By Jason Szep
BOSTON (Reuters) – A Boston judge sentenced two ethnic
Vietnamese men to life in prison on Wednesday for one of the
city’s bloodiest murders — the point-blank shooting of five
men in Boston’s Chinatown 15 years ago.
Siny Van Tran, known as “Toothless Wah,” and Nam The Tham
were each found guilty of five counts of first-degree murder in
the predawn massacre at an after-hours social club, which
shocked Boston’s gang-infested Chinatown in 1991.
A jury also found the two, who were arrested in China in
1998 after an international manhunt, guilty of armed assault
with intent to murder for shooting a sixth man, Pak Wing Lee.
Lee survived a gunshot wound to his head to emerge as the
prosecution’s star witness.
Suffolk Superior Court Judge Stephen Neel described the
murders as “systematic executions of five human beings,” and
said the two had no possibility of parole with each sentenced
to five consecutive terms of life in a Massachusetts prison.
“Justice was at long last served,” Suffolk District
Attorney Daniel Conley said in a statement after the verdict.
Illustrating growing U.S.-Chinese cooperation, China
returned the two men to the United States in 2001. Tran was
arrested in the city of Dongxing and Tham was picked up in
Shenzhen, both on other charges, and both in 1998.
A third suspect remains a fugitive.
Court-appointed lawyers for the pair were not immediately
available to comment. A spokesman for Boston’s Suffolk County
District Attorney said he expected the men’s lawyers to appeal
Wednesday’s decision.
A former Massachusetts prosecutor who was involved in the
case, Ralph Martin, has said the talks between U.S.
investigators and Beijing over returning the men took place “at
the stratospheric level.”
China has no extradition treaty with the United States, and
Boston officials said it was initially unclear whether the two
would be returned.
Citing Lee’s account, a state prosecutor told the court the
victims begged for their lives after the three drew guns and
shouted “robbery” in the basement gambling den. The victims
were then shot in the head or at the base of the skull.
The survivor, Lee, thought he had been spared until a
gunman walked over and shot him.
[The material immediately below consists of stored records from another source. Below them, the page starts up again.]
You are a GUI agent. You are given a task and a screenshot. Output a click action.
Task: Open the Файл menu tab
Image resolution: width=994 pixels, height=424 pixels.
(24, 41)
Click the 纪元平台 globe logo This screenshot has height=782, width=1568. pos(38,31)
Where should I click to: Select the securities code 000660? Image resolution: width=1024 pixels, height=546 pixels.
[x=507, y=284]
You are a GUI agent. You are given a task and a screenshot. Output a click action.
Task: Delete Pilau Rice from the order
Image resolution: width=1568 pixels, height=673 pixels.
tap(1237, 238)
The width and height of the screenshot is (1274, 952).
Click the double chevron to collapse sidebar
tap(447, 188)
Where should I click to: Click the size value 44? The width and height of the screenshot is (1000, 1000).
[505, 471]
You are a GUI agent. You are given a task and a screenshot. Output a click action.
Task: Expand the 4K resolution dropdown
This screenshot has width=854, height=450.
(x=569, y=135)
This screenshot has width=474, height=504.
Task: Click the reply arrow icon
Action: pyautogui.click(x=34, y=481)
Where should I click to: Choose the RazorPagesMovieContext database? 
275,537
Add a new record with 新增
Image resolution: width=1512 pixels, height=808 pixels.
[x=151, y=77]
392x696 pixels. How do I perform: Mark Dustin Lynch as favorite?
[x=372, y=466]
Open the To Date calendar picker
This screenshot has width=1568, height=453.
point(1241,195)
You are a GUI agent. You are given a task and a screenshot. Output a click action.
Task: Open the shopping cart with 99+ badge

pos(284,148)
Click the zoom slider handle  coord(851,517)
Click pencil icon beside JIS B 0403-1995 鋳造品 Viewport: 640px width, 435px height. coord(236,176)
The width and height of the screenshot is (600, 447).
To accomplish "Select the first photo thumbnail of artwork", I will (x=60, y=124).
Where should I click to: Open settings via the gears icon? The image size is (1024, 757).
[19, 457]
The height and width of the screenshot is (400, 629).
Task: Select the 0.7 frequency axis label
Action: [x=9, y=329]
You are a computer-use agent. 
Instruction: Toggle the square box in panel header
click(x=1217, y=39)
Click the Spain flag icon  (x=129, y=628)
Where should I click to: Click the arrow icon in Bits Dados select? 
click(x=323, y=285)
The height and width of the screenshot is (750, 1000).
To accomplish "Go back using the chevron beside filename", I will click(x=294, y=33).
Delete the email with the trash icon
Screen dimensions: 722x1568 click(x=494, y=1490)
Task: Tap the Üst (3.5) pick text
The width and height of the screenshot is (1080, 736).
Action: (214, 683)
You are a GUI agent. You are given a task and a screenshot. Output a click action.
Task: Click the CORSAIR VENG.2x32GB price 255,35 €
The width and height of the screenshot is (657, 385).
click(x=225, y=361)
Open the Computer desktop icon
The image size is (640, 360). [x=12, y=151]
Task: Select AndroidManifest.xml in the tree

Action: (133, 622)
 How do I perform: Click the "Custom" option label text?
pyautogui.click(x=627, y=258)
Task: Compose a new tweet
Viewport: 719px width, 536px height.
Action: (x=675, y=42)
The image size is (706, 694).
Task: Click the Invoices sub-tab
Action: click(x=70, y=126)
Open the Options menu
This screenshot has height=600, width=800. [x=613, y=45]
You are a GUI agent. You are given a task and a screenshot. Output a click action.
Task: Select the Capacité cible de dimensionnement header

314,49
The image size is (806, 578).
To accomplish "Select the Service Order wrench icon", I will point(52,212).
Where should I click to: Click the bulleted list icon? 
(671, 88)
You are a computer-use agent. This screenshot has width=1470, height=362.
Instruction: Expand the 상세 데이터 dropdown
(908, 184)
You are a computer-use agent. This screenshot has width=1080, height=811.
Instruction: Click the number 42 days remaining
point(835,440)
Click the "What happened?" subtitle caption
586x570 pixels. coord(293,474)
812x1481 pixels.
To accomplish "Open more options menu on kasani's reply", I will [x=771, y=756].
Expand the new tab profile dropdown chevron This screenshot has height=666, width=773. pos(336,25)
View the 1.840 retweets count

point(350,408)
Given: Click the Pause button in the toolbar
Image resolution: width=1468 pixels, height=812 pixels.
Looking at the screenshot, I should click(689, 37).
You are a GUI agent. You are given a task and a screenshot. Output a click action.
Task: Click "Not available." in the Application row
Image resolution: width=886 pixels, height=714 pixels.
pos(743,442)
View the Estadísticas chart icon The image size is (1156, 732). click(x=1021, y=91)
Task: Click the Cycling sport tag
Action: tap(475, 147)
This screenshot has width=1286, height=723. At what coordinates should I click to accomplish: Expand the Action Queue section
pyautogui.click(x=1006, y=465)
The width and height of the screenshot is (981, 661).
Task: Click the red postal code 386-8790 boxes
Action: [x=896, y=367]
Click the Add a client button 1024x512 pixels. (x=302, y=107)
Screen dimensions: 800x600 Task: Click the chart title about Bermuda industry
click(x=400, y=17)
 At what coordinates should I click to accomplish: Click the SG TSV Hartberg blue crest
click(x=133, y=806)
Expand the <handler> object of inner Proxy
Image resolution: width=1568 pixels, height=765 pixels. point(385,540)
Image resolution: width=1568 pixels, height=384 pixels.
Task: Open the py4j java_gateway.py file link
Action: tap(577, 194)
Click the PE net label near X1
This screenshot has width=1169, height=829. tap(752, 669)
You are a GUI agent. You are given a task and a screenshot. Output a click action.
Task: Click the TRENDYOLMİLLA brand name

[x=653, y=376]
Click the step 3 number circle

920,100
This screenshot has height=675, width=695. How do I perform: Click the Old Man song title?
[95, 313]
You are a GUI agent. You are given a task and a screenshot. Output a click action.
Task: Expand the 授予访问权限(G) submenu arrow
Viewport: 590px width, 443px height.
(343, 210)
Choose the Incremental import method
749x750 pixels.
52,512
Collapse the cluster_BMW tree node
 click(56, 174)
The bullet fractured his skull
but did not pierce his brain. When he regained consciousness,
he dragged himself up a staircase and called for help.
The trial illustrated deep changes in Boston’s Chinatown, a
web of narrow roads and restaurants where police cracked down
on gangs, purging the 5,000-strong community of much of the
violence that had plagued the area once called the “Combat
Zone.”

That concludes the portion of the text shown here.